Photo taken by Apollo 15 during the lunar eclipse that occured en route, superimposed on Stellarium's view of the sky at the same time:


Ah yes, the Nikon with the f/0.7 lens, high speed 2485 film,(ISO 1000, rare and very expensive) long exposures, and extended red(into the IR)sensitivity.
If you think your eyes or a regular camera/lens/film could see those stars, you are dreaming. Star Trackers (which were incorporated into the Apollo G&N computers sextant) can see stars too, but you couldn't afford one, even if they would sell you one. The visibility question was always about if they would be visible by eye, but those images also indicate that without that special film, they could not be photographed. Would the A7S see them from space?

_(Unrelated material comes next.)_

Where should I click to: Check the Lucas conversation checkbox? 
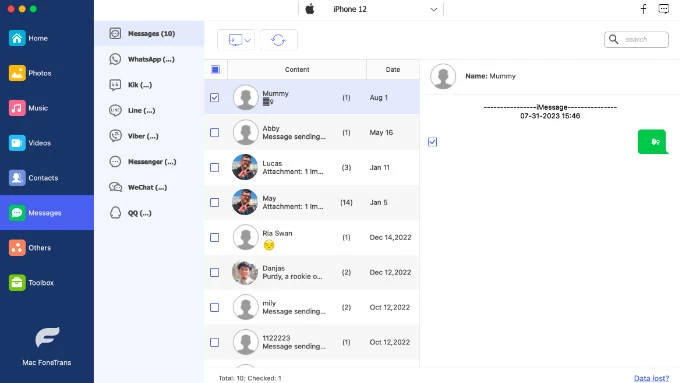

Lots of stars, Venus, Mars, Saturn (just visible in the CSM window frame), photographed on high speed film during Apollo 16's journey home:


Looks like long exposure and perhaps Earths atmosphere too. Without knowing exactly which way they were looking it is not possible to say that the stars and planets would be visible when looking into the void.

I don't understand why there is such objection to doing rigorously controlled experiments to find out exactly what is visible, when, and utilising both Earths atmosphere and not, looking directly away from Earth. NASA is avoiding the experiments, for good reason.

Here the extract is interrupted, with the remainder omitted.